→ GIVEN INFORMATION
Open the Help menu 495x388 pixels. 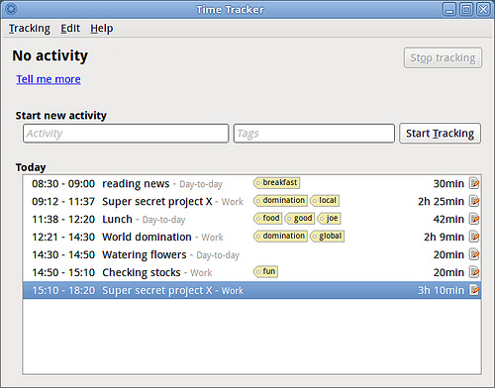tap(102, 29)
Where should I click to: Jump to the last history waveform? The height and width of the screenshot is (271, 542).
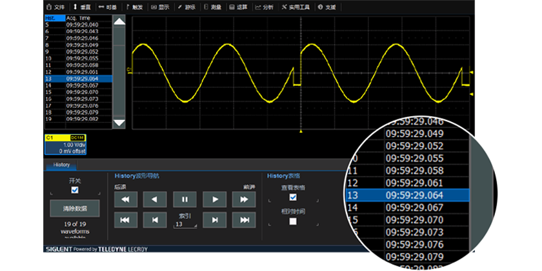pos(244,220)
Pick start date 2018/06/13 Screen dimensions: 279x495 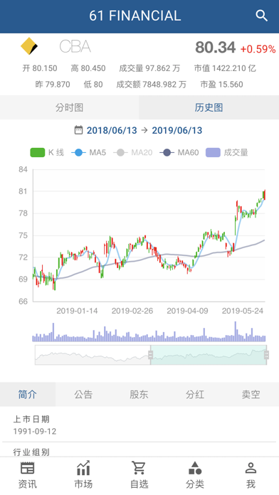click(112, 130)
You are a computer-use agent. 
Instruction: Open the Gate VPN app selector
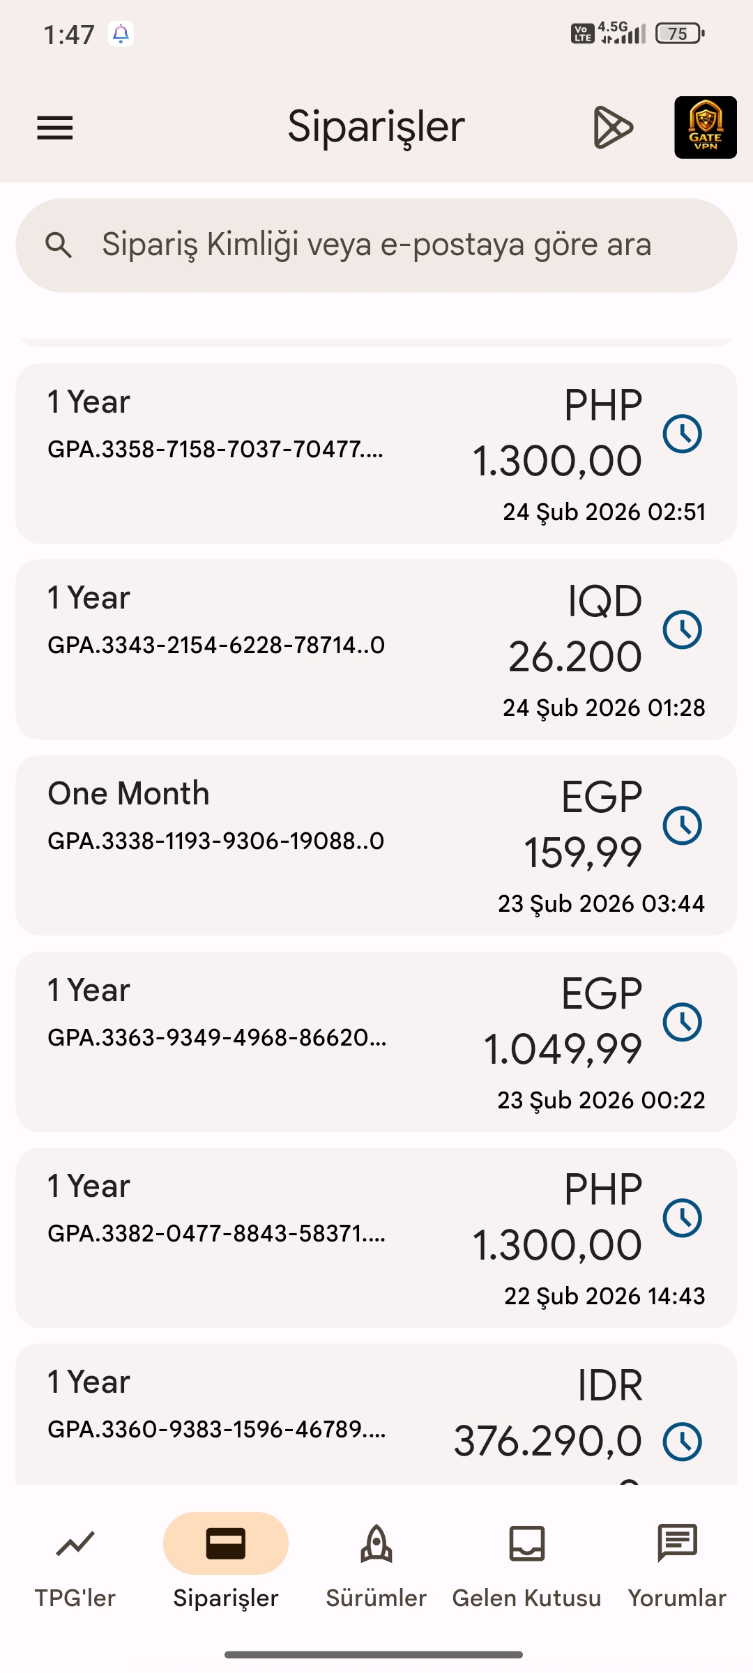point(705,128)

→ ACTIVITY
With the pictures excluded, restate word for word each line from the one that contains "You are a computer-use agent." through the last line of the listing above.

→ EXERCISE SOLUTION
You are a computer-use agent. 
Instruction: Open the Gate VPN app selector
point(705,128)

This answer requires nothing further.